11. Deployment Checklist

11.1. Phase 1: Development (Week 1-4)

  • Set up Epitran + PanPhon in Pitt environment.

  • Implement IPA normalisation library with tests.

  • Design and create toponym_index schema in Elasticsearch.

  • Create ipa_index template.

  • Build proof-of-concept with 10k toponyms (single language).

  • Benchmark query latency and accuracy.

  • Test ONNX model export and Django integration.

11.2. Phase 2: Initial Migration (Week 5-8)

  • Extract all WHG toponyms from place_index to Pitt.

  • Create toponym_index and populate from existing place data.

  • Generate IPA for all toponyms (batch processing).

  • Create initial rule-based embeddings (PanPhon).

  • Bulk push to Elasticsearch staging environment.

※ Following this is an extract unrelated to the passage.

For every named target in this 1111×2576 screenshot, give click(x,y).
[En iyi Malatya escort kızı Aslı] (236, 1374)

  • Validate data integrity (checksums, counts).

  • Test query pipeline with production-scale data.

11.3. Phase 3: Model Training (Week 9-12)

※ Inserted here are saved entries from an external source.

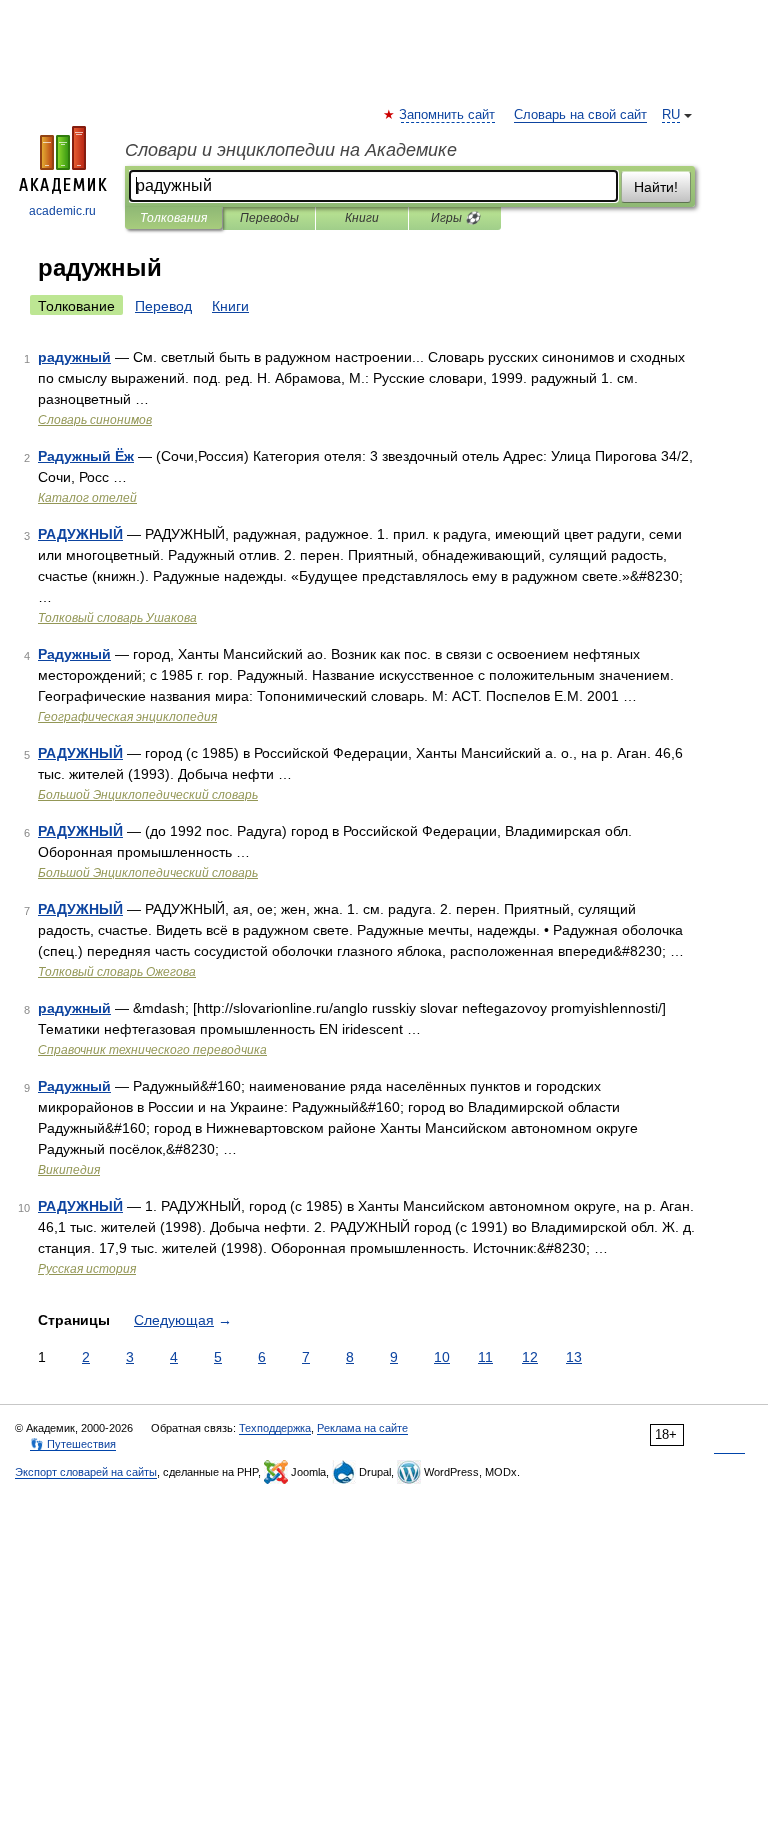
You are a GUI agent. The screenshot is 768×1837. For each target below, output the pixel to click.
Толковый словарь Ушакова (117, 618)
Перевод (163, 306)
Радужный (74, 654)
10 (442, 1357)
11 (485, 1357)
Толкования (173, 218)
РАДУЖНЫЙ (80, 534)
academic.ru (62, 211)
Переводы (269, 218)
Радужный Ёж (86, 456)
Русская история (87, 1269)
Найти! (656, 187)
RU (671, 115)
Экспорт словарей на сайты (86, 1472)
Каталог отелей (87, 498)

  • Construct training dataset (positive/negative pairs).

  • Train Siamese BiLSTM (baseline 64-dim).

  • Evaluate on held-out test set.

  • Select optimal embedding dimension.

  • Export model to ONNX format.

  • Test inference model performance in Django.

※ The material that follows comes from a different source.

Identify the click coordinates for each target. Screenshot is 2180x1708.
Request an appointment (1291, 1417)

  • Re-embed all IPA entries with trained model.

  • Deploy to staging with version v1.

11.4. Phase 4: Production Rollout (Week 13-16)

  • Deploy inference model to production Django servers.

  • Deploy updated indices to production Elasticsearch.

  • Enable query pipeline with feature flag (10% traffic).

  • Monitor for errors and performance issues.

  • Gradually increase traffic (50%, 100%).

  • Document operational runbooks.

  • Train support team on new search capabilities.

11.5. Phase 5: Continuous Improvement (Ongoing)

  • Monthly embedding refresh cycle.

  • Quarterly model retraining with new data.

  • User feedback analysis and training data enrichment.

  • Performance optimisation (cache tuning, index settings).

  • Model distillation for faster inference if needed.